Task goal:
Please recast the entries below as a numbered list, dropping any blank lines and leaving the pictures out of your answer.

Supplied information:
■ ■ ■ ■ ■

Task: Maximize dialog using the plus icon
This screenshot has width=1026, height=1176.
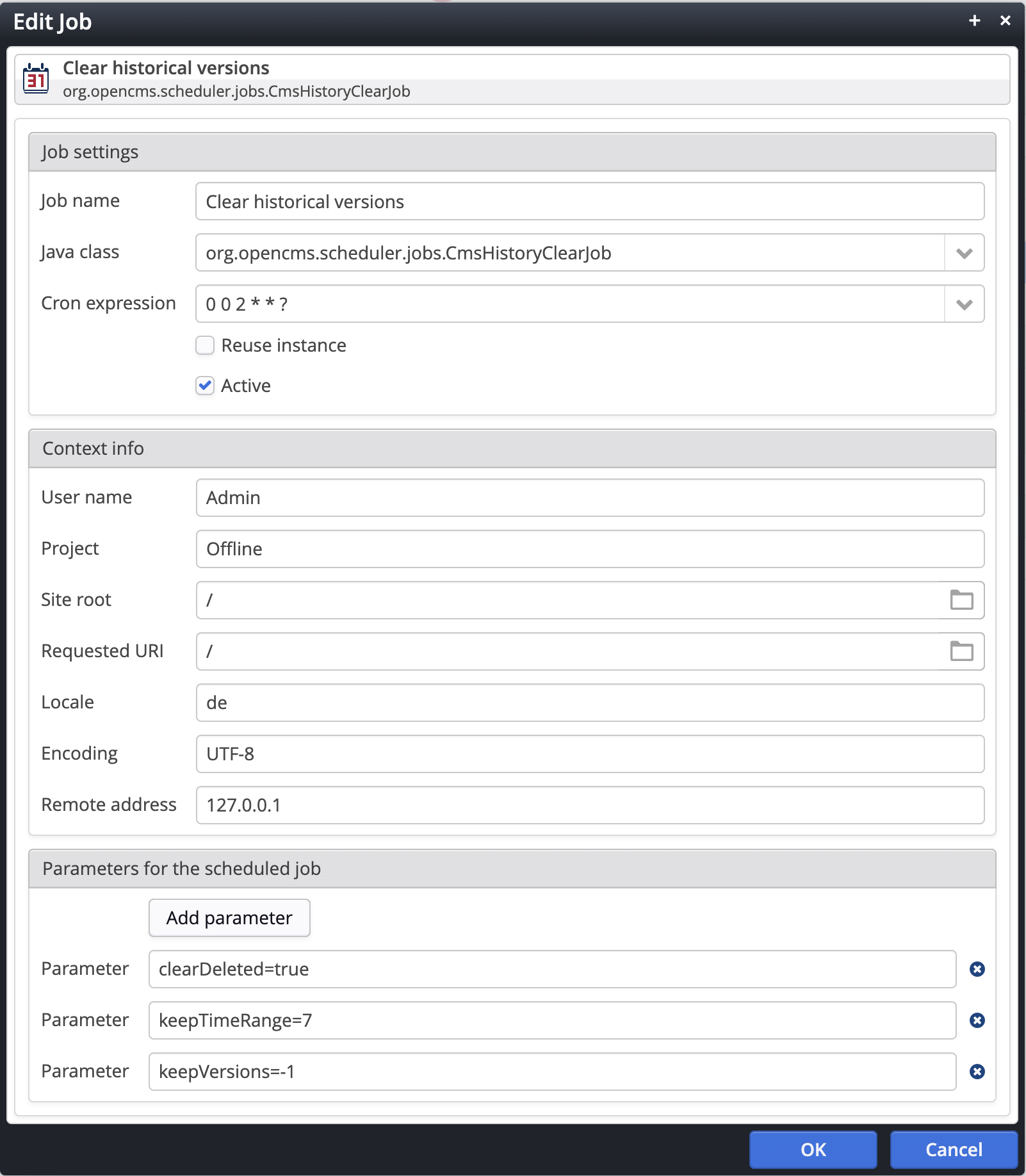Action: [x=974, y=21]
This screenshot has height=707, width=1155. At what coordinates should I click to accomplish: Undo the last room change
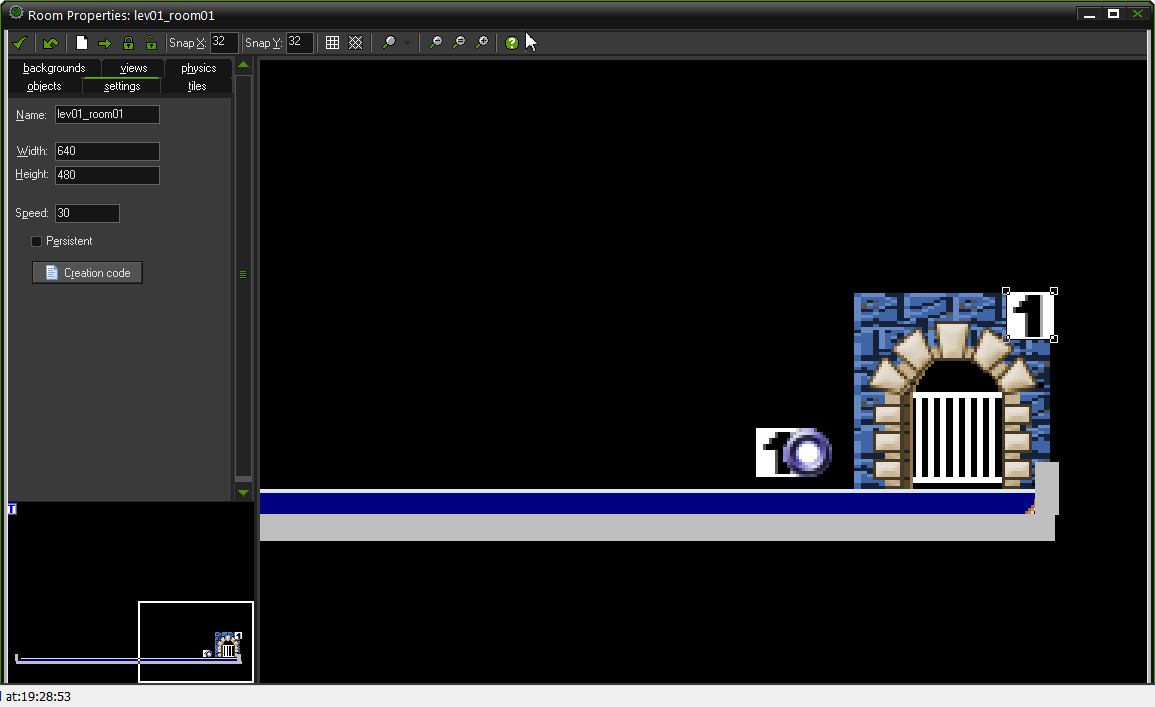tap(51, 43)
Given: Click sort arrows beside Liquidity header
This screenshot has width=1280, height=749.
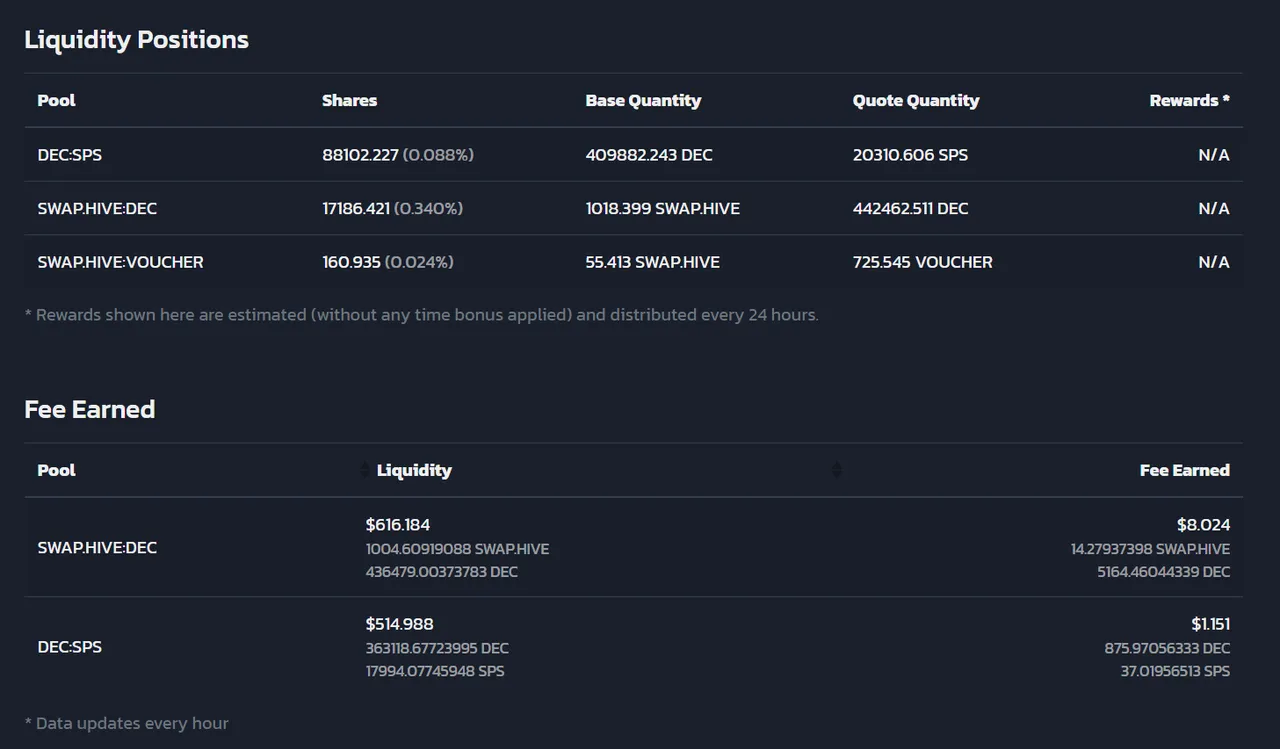Looking at the screenshot, I should [x=837, y=470].

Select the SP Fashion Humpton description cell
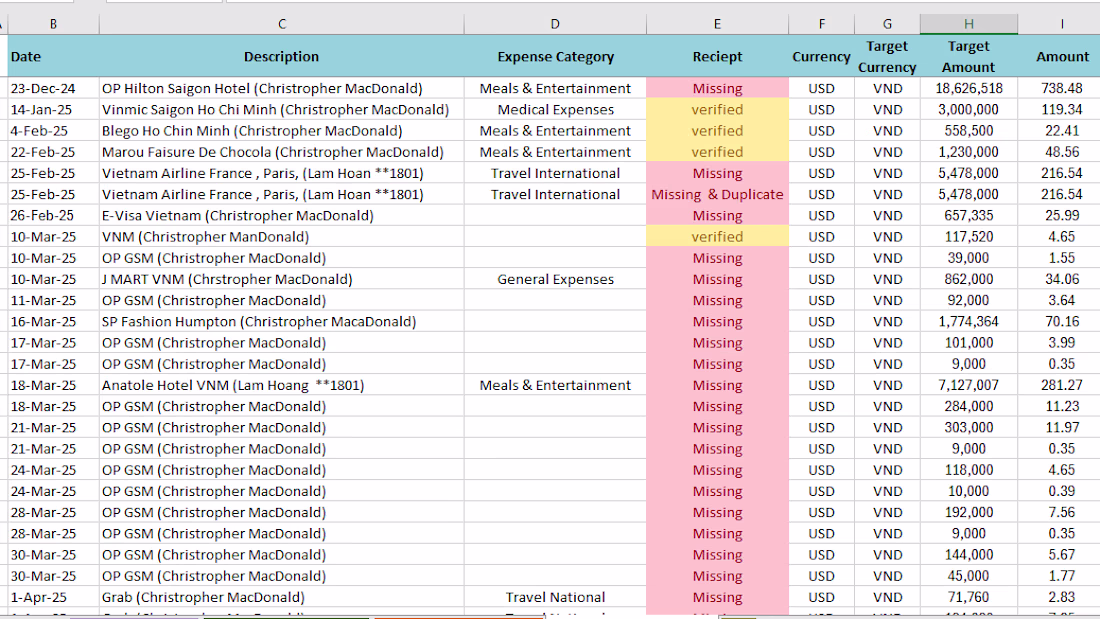click(x=281, y=321)
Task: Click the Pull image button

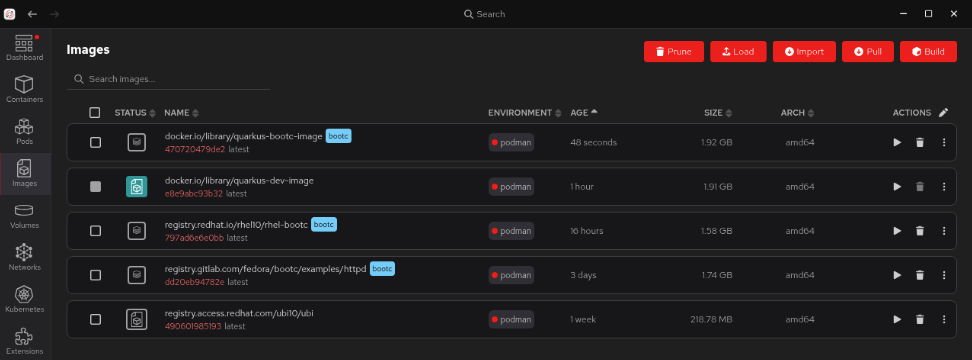Action: (x=867, y=52)

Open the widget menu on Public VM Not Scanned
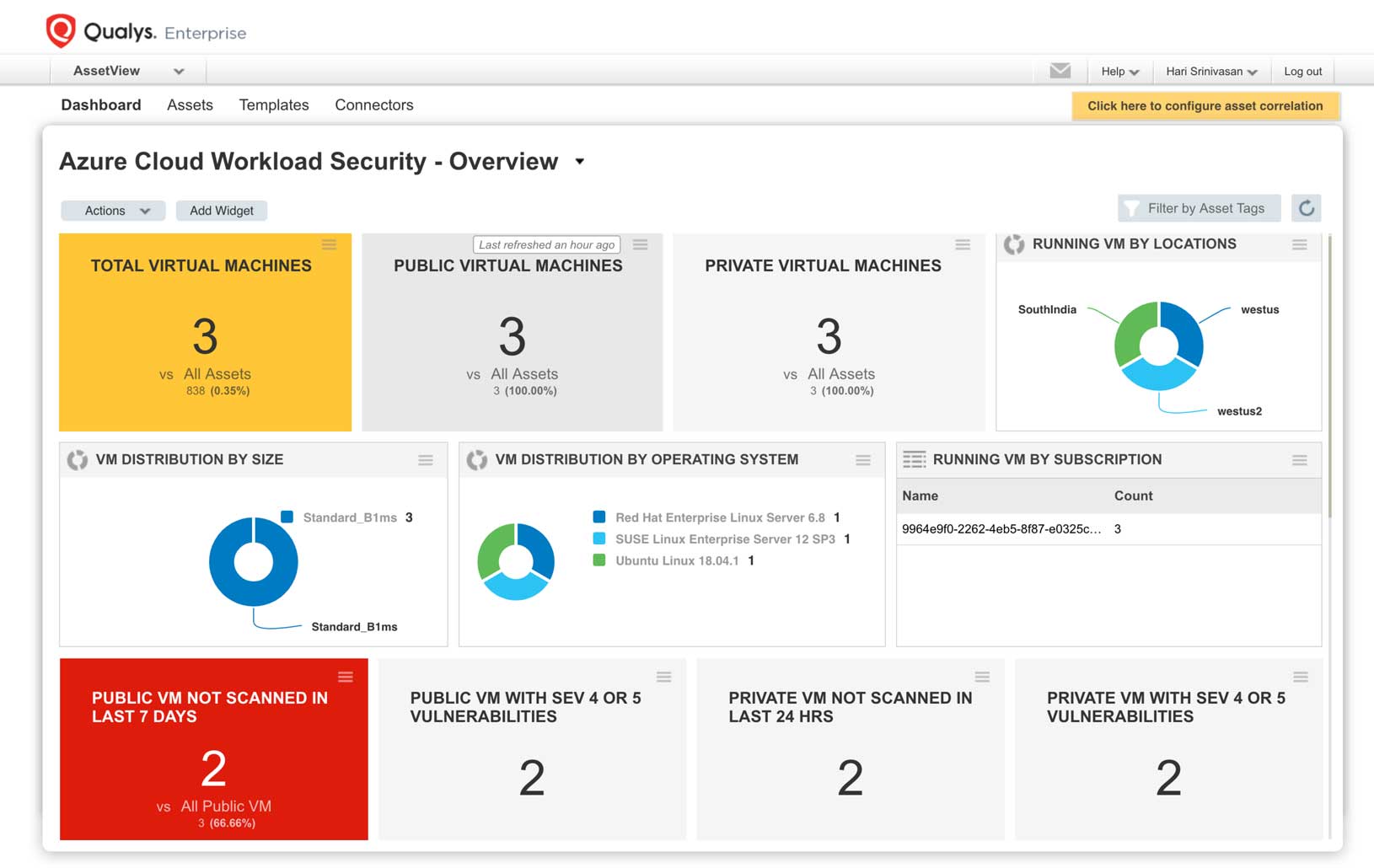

■ ■ ■ ■ ■

Solution:
1. Task: Maximize dialog using the plus icon
2. This screenshot has width=1026, height=1176.
3. Action: [x=974, y=21]
4. This screenshot has height=707, width=1155. At what coordinates should I click to accomplish: Undo the last room change
5. tap(51, 43)
6. Given: Click sort arrows beside Liquidity header
7. This screenshot has width=1280, height=749.
8. Looking at the screenshot, I should [x=837, y=470].
9. Select the SP Fashion Humpton description cell
10. click(x=281, y=321)
11. Task: Click the Pull image button
12. Action: (x=867, y=52)
13. Open the widget menu on Public VM Not Scanned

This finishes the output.